(Given request): In the forum thread below about starting with pigeons, condense the reply that begins "Hi Katie, Welcome to Pigeon~Talk" into a brief bulleted list that retains its main points.

[BEGIN Text]

# number



## guitargirl814 (Feb 28, 2005)

well... ive never owned pigeons before but i was thinking of getting some... i researched alot about them and stuff but i was wondering if anyone had any suggestions for starters,
i was thinking of getting homing pigeons and i was wondering how many would be good to start with... we were thinking two... is that a good number??

thanks, Katie


----------



## Victor (Dec 18, 2004)

*One pigeon or two?*

Hi Katie, Welcome to Pigeon~Talk.It is great to see young people such as yourself interested in animals and pigeons in particular. I would suggest getting one for starters.Once you acquire the skill to handle one, then I am sure you can "take off " from there. If two is a good number for you and your family, discuss it and maybe take a vote? We have one spoiled pet feral pigeon and sometimes he is a handful, but that is probably my fault! Enjoy your pigeon(s) when you get him and/or her.You will find the experience very enriching.Got to go, Tooter is getting hungry!


----------



## guitargirl814 (Feb 28, 2005)

thanks, 
We were thinking of getting two because me and my sister we both going to take care of them (with our parents)


----------



## *ADRIAN* (Jun 3, 2005)

TAKE GOOD CARE OF YOUR PIGEON(S)


----------



## Pikachu23739 (Jan 6, 2006)

[END Text]
[BEGIN Dataset content]

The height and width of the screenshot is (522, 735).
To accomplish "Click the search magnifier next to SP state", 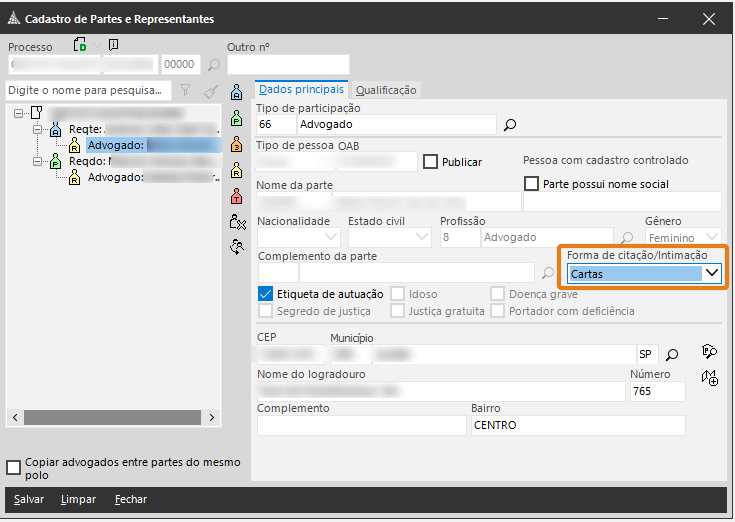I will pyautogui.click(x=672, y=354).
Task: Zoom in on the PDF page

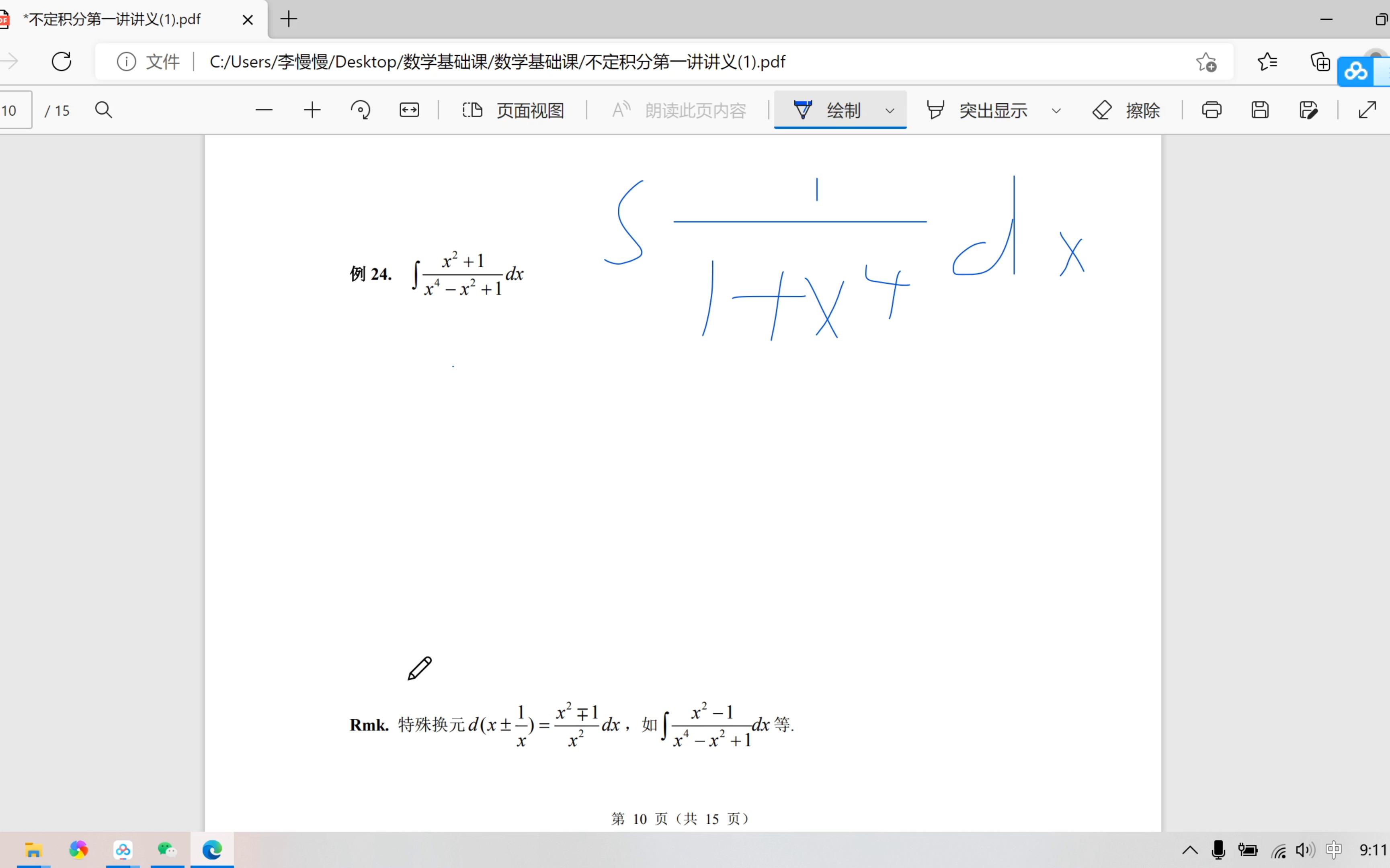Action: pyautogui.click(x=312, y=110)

[END Dataset content]

(Full solution):
- Welcomes Katie to Pigeon~Talk and is glad to see young people interested in animals, especially pigeons.
- Recommends starting with one pigeon and expanding once the skill of handling one is acquired.
- Suggests that the family discuss whether two is a good number, perhaps by taking a vote.
- Mentions one spoiled pet feral pigeon at home that is sometimes a handful.
- Predicts that keeping pigeons will be an enriching experience, and closes because Tooter is getting hungry.